Climate Change: AGN calls for action-driven climate finance at regional sustainable development forum


Chairperson of the Africa Group of Negotiators on Climate Change (AGN), Nana Dr. Antwi-Boasiako Amoah, has called for a decisive shift from climate finance pledges to implementation, urging global partners to deliver predictable and accessible funding to support Africa’s climate and development priorities.

 

Speaking at the opening of the 12th Session of the Africa Regional Forum on Sustainable Development (ARFSD-12) in Addis Ababa, Ethiopia, the AGN Chair emphasised that Africa’s foremost demand is not additional commitments but tangible financial flows that address adaptation, resilience, loss and damage, and green industrialisation.

 

He underscored the need for outcomes from key global processes, including the Fourth International Conference on Financing for Development and COP30, to translate into grant-based and concessional financing mechanisms that are both predictable and accessible to African countries.

 

“Africa’s message is implementation finance, not more pledges,” he told delegates, stressing that climate finance must directly support national priorities such as Nationally Determined Contributions (NDCs), National Adaptation Plans (NAPs), and critical resilience infrastructure.

 

Dr. Amoah further highlighted the urgency of closing the widening development and climate finance gaps, referencing global commitments such as the Sevilla Commitment. He noted that for Africa, this must result in expanded fiscal space, reduced debt burdens, and lower costs of capital to unlock large-scale investments.

 

On the roadmap to COP30, he called for a “delivery agenda” anchored in clear milestones and accountability mechanisms, particularly in efforts to mobilise at least $300 billion annually by 2035 and scale climate finance to $1.3 trillion within the same timeframe.

 

He stressed that adaptation finance should be treated as development finance, given its direct impact on food systems, water security, health, infrastructure, and economic stability across the continent.

 

“Climate resilience is not a peripheral issue—it sits at the core of Africa’s development,” he noted, adding that the quality of finance is as critical as its volume.

The AGN Chair cautioned against financing models that exacerbate debt vulnerabilities, advocating instead for grants, highly concessional funding, non-debt instruments, and innovative solutions such as debt swaps and local currency financing.

 

He also called for simplified access to climate funds and stronger support for project preparation, particularly for Least Developed Countries (LDCs) and fragile states.

 

He urged a shift in approach where Africa leads in shaping its investment agenda, rather than being a passive recipient of fragmented projects. According to him, financing should align with national and regional development frameworks, including Agenda 2063 and the Sustainable Development Goals (SDGs).

 

As part of his key recommendations, Dr. Amoah proposed the establishment of a climate finance delivery compact for Africa to track progress, ensure transparency, and guarantee equitable distribution of resources.

▶ [What this exercise asks]:
• 1. Summarize the climate finance article in two sentences.
• 2. Quote the climate finance article from "He underscored the" up to and including "unlock large-scale investments.".

▶ [Collected data]:
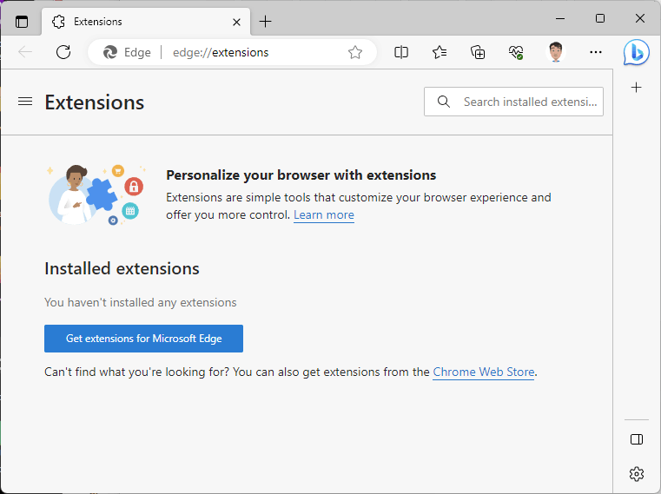
Task: Open the profile avatar picture
Action: pos(556,52)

▶ [The results]:
• 1. Speaking at the opening of ARFSD-12 in Addis Ababa, AGN Chair Nana Dr. Antwi-Boasiako Amoah called for a shift from climate finance pledges to implementation, urging global partners to deliver predictable and accessible funding for Africa's climate and development priorities. He called for grant-based and concessional financing that avoids worsening debt, simpler access to climate funds, a "delivery agenda" with clear milestones toward COP30, and a climate finance delivery compact for Africa to track progress and ensure transparency and equitable distribution.

• 2.
He underscored the need for outcomes from key global processes, including the Fourth International Conference on Financing for Development and COP30, to translate into grant-based and concessional financing mechanisms that are both predictable and accessible to African countries.

 

“Africa’s message is implementation finance, not more pledges,” he told delegates, stressing that climate finance must directly support national priorities such as Nationally Determined Contributions (NDCs), National Adaptation Plans (NAPs), and critical resilience infrastructure.

 

Dr. Amoah further highlighted the urgency of closing the widening development and climate finance gaps, referencing global commitments such as the Sevilla Commitment. He noted that for Africa, this must result in expanded fiscal space, reduced debt burdens, and lower costs of capital to unlock large-scale investments.